This week, Brussels’ bubble was abuzz, recovering from discussions over Jean-Claude Juncker's investment plan. Although we welcome the Commission’s philosophical change on investment, we wonder if the plan can really change the macro-economic situation. The package presented in Strasbourg last week builds on the creation of a new European investment fund, together with some sort of governing body to identify viable projects. It is based on €21bn of already existing EU money, including €5bn guarantees from the EIB, which, altogether, would leverage up to €300bn of venture capital and private funds, according to Commission.
Kick-starting Europe’s economy
Why do we need an investment plan? Simply because weak investment has an impact on capital stock, which in turn restrains Europe’s ability to deliver growth and jobs. Since the beginning of the economic downturn, Europe's total investments decreased around 15%. Access to finance has also become extremely difficult, especially for riskier long-term investment projects. The Commission expects investments rates to take off by taking part of the risk in order to reassure private investors. Member States already sent their Christmas lists to Brussels, and projects currently on the table are mostly infrastructure-related in sectors such as transport, energy or ICT.

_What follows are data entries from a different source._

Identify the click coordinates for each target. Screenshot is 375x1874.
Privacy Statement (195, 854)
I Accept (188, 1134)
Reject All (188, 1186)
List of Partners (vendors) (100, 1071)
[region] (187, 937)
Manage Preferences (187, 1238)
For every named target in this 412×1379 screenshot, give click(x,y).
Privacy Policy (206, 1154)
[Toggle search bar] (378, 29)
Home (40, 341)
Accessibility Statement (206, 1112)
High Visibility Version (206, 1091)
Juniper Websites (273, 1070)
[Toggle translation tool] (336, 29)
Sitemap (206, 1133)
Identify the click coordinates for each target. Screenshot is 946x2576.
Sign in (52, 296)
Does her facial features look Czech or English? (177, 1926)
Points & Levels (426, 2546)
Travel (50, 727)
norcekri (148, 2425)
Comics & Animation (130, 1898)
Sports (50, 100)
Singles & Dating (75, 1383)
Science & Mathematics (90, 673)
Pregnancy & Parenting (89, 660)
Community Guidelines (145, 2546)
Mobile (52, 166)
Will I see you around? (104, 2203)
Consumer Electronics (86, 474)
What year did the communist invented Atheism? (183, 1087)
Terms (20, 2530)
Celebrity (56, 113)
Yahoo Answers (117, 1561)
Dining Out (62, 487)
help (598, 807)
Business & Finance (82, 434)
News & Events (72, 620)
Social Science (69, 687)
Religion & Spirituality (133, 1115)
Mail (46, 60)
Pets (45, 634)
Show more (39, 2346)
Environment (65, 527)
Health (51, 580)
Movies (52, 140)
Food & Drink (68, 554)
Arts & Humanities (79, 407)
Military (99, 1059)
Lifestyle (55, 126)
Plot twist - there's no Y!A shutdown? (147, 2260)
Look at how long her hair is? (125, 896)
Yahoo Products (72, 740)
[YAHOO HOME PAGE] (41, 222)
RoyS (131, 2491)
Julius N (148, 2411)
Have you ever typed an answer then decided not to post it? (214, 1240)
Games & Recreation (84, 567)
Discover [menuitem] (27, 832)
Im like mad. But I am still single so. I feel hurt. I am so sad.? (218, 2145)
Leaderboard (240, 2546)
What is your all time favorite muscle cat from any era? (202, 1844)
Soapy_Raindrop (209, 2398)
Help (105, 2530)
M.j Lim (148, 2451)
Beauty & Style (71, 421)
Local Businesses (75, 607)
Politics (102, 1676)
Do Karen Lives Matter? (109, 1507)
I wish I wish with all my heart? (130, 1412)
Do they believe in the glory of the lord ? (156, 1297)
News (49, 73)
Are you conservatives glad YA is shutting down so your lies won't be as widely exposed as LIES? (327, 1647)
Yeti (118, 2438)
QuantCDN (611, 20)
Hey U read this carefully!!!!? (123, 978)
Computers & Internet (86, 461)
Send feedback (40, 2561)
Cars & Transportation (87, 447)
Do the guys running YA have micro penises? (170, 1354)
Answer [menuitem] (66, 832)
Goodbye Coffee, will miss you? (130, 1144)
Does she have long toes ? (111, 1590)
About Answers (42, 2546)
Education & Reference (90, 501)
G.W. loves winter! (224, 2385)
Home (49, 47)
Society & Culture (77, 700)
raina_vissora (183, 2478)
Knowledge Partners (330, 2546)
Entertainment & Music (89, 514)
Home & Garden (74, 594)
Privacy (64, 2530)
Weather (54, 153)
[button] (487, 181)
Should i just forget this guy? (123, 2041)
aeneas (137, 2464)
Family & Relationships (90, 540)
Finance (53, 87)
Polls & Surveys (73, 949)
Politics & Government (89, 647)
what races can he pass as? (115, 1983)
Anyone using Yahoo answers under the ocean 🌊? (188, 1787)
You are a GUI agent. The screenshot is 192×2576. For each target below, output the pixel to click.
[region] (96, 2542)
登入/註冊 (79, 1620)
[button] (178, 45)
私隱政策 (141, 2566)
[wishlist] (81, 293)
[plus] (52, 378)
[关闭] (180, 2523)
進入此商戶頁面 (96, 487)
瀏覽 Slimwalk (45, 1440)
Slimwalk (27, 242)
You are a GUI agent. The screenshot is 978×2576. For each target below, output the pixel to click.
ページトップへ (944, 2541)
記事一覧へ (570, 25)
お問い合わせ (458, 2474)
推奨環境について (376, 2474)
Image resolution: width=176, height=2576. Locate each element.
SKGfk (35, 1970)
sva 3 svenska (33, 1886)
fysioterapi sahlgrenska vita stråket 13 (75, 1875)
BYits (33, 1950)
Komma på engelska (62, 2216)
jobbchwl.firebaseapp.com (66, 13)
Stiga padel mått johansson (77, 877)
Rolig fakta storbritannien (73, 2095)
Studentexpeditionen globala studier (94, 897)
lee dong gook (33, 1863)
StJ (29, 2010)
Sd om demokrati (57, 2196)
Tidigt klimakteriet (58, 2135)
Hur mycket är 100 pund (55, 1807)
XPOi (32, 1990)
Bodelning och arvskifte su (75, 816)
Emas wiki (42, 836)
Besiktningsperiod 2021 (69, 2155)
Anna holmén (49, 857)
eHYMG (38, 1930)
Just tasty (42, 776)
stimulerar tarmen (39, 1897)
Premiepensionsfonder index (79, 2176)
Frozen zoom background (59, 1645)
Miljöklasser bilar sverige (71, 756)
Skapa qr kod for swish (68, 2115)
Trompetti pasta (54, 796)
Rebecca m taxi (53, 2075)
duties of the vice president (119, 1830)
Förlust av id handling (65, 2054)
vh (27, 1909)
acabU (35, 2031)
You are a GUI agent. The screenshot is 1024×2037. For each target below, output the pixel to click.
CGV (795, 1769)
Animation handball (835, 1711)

Misinterpreting the real issues
While all business operators welcome the Commission’s new philosophy, industry remains sceptical. First, how can Europe stimulate new momentum with almost no new money? The €300bn figure looks quite fictitious, with an estimated multiplier effect of 15! Second, how will governments channel money towards viable projects? Here the governance aspect is crucial, especially to minimise deadweight effects. But nothing has been clarified in great detail so far. Even MEPs today do not have the slightest clue how the Commission wishes to handle this. Third, and that is the most important aspect, most industry operators consider that the issue of investment in Europe comes from a lack of viable projects, not from a liquidity drain. EU efforts should, therefore, focus on developing project management support in Member States, which are not clear and efficient enough. If no investment project with clear EU added value emerges, what would the money be used for?
Clear political gain
However, the political gain for Jean-Claude Juncker is obvious. By triggering the issue of investment at the beginning of his mandate, the Luxemburg Commission President shows with this plan the change in the EU’s economic approach and can claim two political victories. First vis-à-vis Germany, which has always been reluctant about injecting EU money, as it worries that this would be a first step towards Eurobonds or a fiscal union. The investment plan demonstrates that Juncker is not Angela Merkel's "muppet" as some like to suggest. It's also a coup vis-à-vis EU citizens, who for the first time since many years hear something different than fiscal discipline and budgetary constraints from Brussels.
As former US President Bill Clinton once famously said to suggest the overbearing weight of economic realities on politics, "It's the economy stupid!" Today, however, Juncker might say "It's the investments, stupid!", as for Europe, investing in the future, i.e. in tomorrow’s growth, is key.